Die Beiträge ihres Sammelbandes lassen sich nunmehr in einen literaturdidaktischen und einen literaturwissenschaftlichen Schwerpunkt unterscheiden. Die literaturdidaktischen Beiträge setzen ihren Fokus sowohl auf den Einsatz einschlägiger Werke im Unterricht (zum Beispiel in Janika Freis Beitrag "Zur literarischen Auseinandersetzung mit Zeitwahrnehmung in Haberstocks ,Anton hat Zeit – aber keine Ahnung, warum!‘ (2015) im Deutschunterricht der Primarstufe"; in Julia von Dall’ Armis Beitrag "Raumzeit- oder Zeitraumphantasien? – Naturwissenschaftliche Zeitkonzepte und ihre literarische Refunktionalisierung in Stephen und Lucy Hawkings Kinderbuchtrilogie (2007-2013)"; oder auch in Joscha Klüppel und Lisa Höllers Artikel "Michael Endes ‚Momo‘ (1973): Zeitkonzept als pädagogisches Potential im DaF-Unterricht").
Zum anderen berücksichtigen sie auch andere Medien wie z.B. TV-Serien (zum Beispiel bei Florian Wobser: "Zeitdauer, -wahrnehmung und -reflexion im Adoleszenz-Film ‚Mein Bruder heißt Robert und ist ein Idiot‘ (D/F/CH 2018) von Philip Gröning – Didaktische Überlegungen zur Kompetenzbildung mittels Filmizität und Heterochronie") und bei Florian Hesse: "Im Sturz durch Zeit und Raum – Analytische und didaktische Perspektiven auf Zeitwahrnehmung in Zeitreise-Erzählungen am Beispiel der TV-Serie ‚Dark‘ (D 2017-2020)").

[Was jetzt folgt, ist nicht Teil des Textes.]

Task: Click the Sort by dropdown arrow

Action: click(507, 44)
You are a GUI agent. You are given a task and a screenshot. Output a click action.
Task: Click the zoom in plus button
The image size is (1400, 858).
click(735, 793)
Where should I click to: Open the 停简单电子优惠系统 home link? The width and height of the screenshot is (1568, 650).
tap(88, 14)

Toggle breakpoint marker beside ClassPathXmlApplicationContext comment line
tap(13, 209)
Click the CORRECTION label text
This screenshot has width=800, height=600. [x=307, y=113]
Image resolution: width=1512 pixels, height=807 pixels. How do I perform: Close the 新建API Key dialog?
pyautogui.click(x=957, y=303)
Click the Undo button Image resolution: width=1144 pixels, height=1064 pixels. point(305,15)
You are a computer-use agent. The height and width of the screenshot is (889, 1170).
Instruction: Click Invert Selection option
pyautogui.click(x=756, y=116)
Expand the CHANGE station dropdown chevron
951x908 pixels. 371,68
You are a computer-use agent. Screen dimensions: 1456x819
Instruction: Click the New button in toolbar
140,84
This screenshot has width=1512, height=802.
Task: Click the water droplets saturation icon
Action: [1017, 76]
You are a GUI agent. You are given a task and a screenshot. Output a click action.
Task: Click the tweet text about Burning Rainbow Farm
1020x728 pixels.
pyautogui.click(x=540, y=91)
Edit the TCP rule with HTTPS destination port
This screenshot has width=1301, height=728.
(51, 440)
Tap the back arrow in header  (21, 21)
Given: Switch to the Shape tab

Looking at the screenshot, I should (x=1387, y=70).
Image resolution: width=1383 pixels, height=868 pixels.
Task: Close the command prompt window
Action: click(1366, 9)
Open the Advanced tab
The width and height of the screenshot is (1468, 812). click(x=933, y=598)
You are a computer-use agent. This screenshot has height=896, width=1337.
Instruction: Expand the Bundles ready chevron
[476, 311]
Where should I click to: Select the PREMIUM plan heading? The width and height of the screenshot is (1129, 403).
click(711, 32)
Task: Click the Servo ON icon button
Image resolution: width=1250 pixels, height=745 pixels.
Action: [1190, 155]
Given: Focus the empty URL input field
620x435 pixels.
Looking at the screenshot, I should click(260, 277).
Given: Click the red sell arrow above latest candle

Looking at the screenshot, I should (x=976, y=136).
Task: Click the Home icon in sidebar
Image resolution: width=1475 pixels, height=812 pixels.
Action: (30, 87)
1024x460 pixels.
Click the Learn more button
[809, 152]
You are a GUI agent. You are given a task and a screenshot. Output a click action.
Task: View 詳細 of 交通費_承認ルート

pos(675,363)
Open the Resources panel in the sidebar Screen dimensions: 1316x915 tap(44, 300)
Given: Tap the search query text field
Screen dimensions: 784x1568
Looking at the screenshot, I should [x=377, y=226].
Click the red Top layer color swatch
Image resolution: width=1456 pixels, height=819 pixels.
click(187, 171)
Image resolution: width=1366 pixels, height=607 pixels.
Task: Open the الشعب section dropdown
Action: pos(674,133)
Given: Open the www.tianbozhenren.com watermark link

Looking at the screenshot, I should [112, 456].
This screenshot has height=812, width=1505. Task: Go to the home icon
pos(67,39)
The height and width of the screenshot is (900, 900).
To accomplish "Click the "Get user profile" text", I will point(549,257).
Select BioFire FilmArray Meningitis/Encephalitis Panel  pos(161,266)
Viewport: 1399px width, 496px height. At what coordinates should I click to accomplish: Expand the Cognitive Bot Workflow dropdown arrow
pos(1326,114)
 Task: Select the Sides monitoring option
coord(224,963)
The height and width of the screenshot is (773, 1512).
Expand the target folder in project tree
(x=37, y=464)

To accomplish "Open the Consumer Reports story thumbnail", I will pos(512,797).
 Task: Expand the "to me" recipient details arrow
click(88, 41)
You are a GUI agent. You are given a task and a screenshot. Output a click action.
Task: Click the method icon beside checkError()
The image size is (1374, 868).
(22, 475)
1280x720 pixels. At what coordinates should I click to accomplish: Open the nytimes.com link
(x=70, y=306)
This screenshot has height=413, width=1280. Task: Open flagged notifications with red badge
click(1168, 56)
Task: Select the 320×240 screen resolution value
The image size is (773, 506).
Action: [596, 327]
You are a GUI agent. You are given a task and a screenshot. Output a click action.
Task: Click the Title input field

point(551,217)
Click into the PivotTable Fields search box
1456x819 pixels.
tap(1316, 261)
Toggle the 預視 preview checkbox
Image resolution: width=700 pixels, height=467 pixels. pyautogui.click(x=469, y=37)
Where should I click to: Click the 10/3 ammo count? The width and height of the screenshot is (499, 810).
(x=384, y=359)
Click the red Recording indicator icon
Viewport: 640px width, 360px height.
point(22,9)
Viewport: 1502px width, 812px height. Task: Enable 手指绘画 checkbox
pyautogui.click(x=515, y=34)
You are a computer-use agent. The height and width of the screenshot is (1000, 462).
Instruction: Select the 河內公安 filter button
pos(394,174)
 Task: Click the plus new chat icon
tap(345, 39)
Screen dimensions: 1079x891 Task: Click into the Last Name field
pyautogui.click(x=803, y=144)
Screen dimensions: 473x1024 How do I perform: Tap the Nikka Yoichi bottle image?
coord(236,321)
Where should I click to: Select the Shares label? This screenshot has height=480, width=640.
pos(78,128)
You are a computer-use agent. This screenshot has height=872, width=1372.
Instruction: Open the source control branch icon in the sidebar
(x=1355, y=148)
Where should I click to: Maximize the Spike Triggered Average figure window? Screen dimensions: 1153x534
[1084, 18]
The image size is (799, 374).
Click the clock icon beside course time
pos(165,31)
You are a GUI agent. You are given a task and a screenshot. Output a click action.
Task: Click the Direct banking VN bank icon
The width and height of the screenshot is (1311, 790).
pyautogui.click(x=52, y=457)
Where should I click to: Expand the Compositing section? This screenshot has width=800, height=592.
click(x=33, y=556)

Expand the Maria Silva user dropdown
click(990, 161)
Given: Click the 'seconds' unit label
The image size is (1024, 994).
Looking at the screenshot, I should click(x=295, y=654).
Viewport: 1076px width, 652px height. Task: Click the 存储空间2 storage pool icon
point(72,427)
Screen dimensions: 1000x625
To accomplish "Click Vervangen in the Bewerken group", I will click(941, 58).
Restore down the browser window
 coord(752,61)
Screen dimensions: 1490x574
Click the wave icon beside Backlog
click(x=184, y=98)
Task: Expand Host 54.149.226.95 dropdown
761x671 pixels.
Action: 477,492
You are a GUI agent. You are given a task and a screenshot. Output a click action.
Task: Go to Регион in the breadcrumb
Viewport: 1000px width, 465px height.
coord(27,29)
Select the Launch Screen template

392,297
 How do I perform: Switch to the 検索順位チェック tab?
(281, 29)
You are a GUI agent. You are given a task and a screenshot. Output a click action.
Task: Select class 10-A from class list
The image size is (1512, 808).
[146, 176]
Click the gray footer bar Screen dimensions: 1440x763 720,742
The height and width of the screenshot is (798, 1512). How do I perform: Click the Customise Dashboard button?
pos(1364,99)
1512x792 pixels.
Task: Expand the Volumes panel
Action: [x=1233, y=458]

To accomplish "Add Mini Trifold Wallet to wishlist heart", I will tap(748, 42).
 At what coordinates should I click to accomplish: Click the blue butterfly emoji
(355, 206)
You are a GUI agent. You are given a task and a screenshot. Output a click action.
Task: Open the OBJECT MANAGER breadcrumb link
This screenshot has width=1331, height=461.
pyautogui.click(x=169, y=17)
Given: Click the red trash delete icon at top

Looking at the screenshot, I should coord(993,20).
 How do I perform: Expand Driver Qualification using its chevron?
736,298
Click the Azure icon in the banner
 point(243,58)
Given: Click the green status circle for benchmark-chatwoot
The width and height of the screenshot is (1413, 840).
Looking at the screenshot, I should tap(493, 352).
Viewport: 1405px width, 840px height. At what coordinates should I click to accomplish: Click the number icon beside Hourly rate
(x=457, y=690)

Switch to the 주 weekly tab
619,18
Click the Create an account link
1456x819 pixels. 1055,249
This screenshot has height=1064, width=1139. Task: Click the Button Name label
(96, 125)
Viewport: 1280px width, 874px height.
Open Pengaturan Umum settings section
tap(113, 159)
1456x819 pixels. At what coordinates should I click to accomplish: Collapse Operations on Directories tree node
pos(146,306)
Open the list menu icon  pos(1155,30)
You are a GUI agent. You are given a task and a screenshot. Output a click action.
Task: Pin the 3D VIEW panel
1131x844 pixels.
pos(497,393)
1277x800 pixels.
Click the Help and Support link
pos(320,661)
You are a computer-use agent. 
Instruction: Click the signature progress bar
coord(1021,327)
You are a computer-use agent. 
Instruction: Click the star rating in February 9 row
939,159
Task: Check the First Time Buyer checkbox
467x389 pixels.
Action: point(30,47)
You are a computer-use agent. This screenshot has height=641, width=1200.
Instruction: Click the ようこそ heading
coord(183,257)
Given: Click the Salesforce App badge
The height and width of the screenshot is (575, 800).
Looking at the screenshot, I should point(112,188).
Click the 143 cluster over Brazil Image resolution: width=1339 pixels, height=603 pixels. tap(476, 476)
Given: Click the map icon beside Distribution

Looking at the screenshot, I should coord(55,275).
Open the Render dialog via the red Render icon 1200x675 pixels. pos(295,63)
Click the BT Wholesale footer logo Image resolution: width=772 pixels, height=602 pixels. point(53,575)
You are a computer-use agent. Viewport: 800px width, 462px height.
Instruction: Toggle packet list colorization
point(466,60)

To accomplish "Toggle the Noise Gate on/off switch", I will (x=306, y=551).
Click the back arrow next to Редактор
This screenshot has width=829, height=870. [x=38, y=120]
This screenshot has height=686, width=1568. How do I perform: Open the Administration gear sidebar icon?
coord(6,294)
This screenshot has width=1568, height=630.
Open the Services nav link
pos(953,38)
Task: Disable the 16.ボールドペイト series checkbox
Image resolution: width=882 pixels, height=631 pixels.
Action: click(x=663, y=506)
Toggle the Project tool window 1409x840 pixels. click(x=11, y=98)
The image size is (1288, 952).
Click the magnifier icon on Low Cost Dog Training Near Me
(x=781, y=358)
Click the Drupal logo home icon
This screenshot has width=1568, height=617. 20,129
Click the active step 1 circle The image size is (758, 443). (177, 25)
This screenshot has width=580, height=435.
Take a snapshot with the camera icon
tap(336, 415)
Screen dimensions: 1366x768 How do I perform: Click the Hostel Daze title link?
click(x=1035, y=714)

Zudem finden sich auch Unterrichtsentwürfe (Julia Stetter ("Skizzierung einer Unterrichtssequenz zur Zeitwahrnehmung und -gestaltung in Tamara Bachs ‚Jetzt ist hier‘ (2007)") und auch die Analyse von Bilderbüchern (Carlo Brune und Ina Henke ("‚Glaubst du, man kann die Zeit anhalten?‘ – Verhandlungen von Zeit in Bilderbüchern von Stian Holes und Shaun Tans") und Graphic Novels (Eva-Maria Dichtl und Henriette Hoppe ("Ein Tag ist ein Jahr ist ein Leben. Die Darstellung und Thematisierung von Zeit in Bild und Text in der Graphic Novel"),) kommt nicht zu kurz.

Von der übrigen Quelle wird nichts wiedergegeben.